In 2008, thanks to her good friend actor Isaiah Washington whom she traveled to Sierra Leone, West Africa with in 2007, Jasmyne traced her African ancestral roots through AfricanAncestry.com to Equatorial Guinea and Cameroon.
When not working, Jasmyne writes about the intersection of pop culture, race, class, and politics as played out in the African-American community. She was selected as one of ESSENCE Magazine’s 25 Women Shaping the World and is a frequent voice on local and national radio.
Ninth District Councilmember Jan Perry quipped, “Jasmyne represents a new voice reporting in our community and beyond. She has mastered the art of reporting through all modes of communication. Her reporting style is strong, opinionated, well-researched, often laced with humor and satire. I expect that she will be quite famous one day. But for now, she has set the bar very high in community-based journalism. People…take note!”

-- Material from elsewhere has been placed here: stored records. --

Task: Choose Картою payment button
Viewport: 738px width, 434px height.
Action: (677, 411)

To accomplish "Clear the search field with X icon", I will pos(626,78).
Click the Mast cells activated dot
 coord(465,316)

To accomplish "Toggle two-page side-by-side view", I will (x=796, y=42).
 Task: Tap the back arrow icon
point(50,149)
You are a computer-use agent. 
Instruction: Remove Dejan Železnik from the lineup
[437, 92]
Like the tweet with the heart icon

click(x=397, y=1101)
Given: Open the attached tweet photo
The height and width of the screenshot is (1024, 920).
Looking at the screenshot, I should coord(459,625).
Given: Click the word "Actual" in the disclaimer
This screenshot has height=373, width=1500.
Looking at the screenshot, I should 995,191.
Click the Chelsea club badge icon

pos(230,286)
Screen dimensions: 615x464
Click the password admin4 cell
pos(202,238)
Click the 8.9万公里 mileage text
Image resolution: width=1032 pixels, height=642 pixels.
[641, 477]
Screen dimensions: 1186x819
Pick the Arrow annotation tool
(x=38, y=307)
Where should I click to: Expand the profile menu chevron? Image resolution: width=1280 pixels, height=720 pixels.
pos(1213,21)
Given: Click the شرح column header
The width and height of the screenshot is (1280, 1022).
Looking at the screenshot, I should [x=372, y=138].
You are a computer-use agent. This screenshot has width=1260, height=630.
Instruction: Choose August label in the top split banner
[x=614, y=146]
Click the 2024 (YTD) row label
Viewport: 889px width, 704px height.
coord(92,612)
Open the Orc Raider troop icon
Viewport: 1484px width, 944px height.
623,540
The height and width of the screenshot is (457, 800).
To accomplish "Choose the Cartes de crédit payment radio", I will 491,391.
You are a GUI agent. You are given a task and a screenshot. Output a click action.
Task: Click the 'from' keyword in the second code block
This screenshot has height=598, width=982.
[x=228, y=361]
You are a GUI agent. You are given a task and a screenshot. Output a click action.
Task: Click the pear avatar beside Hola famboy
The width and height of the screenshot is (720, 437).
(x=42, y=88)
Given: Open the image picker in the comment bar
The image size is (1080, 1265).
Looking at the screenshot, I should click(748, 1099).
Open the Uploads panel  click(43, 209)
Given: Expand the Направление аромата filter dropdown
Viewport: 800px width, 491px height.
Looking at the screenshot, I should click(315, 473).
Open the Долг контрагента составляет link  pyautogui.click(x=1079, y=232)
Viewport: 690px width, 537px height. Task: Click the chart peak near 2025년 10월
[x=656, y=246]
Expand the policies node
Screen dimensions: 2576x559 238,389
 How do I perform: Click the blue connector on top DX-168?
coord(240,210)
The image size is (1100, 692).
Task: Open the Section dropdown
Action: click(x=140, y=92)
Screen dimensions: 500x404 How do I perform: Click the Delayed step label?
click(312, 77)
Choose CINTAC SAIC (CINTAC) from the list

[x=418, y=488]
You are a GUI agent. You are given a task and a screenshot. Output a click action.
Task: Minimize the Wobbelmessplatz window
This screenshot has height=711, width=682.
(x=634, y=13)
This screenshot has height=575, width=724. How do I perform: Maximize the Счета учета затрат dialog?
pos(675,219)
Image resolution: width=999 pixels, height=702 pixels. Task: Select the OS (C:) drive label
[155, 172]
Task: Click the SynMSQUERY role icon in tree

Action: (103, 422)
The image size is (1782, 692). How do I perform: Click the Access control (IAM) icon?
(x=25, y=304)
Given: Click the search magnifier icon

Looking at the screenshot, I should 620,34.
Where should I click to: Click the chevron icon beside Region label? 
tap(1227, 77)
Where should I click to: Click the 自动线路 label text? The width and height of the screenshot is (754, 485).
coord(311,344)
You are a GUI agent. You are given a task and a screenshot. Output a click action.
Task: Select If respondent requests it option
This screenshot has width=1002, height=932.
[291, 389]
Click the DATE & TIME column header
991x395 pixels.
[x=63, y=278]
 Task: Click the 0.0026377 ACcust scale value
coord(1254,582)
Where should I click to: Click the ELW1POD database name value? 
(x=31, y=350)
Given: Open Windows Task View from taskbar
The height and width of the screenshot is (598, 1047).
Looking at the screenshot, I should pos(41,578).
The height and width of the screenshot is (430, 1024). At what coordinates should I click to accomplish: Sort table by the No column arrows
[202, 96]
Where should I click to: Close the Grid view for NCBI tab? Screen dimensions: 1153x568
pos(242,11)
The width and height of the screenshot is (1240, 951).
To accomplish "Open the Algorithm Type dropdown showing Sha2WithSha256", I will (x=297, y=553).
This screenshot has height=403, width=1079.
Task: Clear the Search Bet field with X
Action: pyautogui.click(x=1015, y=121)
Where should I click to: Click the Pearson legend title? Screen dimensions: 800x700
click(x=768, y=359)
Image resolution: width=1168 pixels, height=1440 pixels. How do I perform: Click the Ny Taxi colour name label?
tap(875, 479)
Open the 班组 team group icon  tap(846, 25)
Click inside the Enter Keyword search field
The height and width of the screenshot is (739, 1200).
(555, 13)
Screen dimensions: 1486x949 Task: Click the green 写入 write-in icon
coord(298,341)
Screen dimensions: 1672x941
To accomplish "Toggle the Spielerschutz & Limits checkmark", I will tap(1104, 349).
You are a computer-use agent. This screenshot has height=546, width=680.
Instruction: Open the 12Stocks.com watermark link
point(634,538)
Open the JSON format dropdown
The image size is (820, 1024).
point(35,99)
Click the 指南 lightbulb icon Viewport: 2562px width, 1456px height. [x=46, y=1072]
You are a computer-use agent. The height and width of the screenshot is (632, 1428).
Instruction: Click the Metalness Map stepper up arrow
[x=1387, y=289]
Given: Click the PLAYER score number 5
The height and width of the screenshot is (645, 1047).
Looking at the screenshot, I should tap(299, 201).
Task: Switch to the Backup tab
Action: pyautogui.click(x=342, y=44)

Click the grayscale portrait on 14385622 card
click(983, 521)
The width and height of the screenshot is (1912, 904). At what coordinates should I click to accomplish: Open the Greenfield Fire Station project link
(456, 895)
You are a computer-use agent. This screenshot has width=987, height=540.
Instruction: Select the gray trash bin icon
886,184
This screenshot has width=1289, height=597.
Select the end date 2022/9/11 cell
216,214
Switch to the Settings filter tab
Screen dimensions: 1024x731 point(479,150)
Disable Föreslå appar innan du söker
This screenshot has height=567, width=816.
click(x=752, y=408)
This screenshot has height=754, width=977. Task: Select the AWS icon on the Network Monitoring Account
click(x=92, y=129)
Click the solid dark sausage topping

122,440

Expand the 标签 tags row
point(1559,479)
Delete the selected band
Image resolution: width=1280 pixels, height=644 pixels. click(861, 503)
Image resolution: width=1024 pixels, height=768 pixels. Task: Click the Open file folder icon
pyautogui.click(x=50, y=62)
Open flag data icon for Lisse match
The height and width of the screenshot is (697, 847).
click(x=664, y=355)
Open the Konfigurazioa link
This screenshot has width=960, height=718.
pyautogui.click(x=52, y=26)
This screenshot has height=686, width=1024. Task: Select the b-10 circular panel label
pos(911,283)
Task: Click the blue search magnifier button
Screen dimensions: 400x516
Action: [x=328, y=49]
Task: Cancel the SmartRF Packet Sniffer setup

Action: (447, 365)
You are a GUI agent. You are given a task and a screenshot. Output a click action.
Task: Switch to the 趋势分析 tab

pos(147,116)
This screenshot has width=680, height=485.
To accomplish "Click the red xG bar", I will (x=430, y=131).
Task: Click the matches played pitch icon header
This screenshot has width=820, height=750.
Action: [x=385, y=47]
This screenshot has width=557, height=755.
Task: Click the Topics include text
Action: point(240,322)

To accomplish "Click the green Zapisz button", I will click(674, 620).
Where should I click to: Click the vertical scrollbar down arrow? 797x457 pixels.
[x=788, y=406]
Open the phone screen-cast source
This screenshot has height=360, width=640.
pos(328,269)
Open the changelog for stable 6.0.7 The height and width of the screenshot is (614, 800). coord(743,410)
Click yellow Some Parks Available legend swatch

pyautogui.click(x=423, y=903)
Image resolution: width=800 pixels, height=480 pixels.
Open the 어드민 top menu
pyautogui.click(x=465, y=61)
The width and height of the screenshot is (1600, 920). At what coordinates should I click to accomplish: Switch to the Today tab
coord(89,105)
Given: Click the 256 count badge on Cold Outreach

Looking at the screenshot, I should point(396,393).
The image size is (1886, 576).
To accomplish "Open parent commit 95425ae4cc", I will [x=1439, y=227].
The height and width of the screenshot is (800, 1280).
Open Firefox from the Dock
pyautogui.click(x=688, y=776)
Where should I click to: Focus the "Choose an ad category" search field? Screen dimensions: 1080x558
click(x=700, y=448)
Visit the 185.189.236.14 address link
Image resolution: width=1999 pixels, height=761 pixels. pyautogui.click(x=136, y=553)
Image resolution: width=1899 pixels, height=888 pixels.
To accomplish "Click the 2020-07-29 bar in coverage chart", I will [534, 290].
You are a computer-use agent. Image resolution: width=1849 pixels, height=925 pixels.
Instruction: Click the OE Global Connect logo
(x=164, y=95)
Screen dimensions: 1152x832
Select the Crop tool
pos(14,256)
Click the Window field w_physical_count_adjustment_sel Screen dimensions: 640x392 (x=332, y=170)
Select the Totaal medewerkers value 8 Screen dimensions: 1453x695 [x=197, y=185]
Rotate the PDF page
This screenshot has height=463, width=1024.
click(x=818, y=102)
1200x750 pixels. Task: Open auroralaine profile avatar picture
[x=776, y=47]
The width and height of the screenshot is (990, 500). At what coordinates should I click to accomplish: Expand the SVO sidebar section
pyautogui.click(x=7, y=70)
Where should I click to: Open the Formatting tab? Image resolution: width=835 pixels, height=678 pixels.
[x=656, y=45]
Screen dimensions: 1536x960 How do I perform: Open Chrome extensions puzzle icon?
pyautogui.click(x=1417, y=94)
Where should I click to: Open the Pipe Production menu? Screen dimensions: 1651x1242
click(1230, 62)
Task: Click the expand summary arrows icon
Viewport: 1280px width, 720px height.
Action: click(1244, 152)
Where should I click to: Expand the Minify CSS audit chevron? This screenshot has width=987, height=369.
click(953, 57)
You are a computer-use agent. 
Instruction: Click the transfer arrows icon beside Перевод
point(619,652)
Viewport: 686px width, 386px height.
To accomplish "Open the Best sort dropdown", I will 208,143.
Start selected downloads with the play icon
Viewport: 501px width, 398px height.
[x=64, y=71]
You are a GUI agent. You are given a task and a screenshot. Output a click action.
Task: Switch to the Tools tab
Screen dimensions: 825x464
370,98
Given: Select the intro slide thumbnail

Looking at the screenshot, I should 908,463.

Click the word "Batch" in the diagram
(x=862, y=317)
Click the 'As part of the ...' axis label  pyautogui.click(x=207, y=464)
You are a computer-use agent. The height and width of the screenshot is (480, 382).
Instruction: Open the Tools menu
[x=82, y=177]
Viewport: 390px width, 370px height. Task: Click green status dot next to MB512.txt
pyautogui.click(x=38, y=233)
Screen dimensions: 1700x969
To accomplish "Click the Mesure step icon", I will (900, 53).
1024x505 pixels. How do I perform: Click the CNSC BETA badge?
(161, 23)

“Sure Jasmyne has a distinguished history of being both a political and community activist, but I have always been most impressed with her skill and relationship with the media,” commented 8th District Councilmember Bernard Parks Sr. “She is creative, resourceful and has a never-say-die approach when it comes to getting her story in the paper, on TV, the radio, or the web.”
Recently Jasmyne was the Associate Producer for a new documentary about the L.A. Chapter of the Black Panther Party, entitled “41st & Central.”
“Jasmyne Cannick, in my opinion is a modern day cross between Sojourner Truth and the late Congresswoman Barbara Jordan,” commented Carson Councilmember Mike Gipson. “Jas is a strong community advocate, standing up and fighting for what she strongly believes in, regardless of what polls may show, or what people and groups may say. She has become, and is a strong leader in our community, and she is not afraid, scared nor troubled by taking on those who seek to distort or misrepresent the truth about the African American Community. Keep on being who you are!”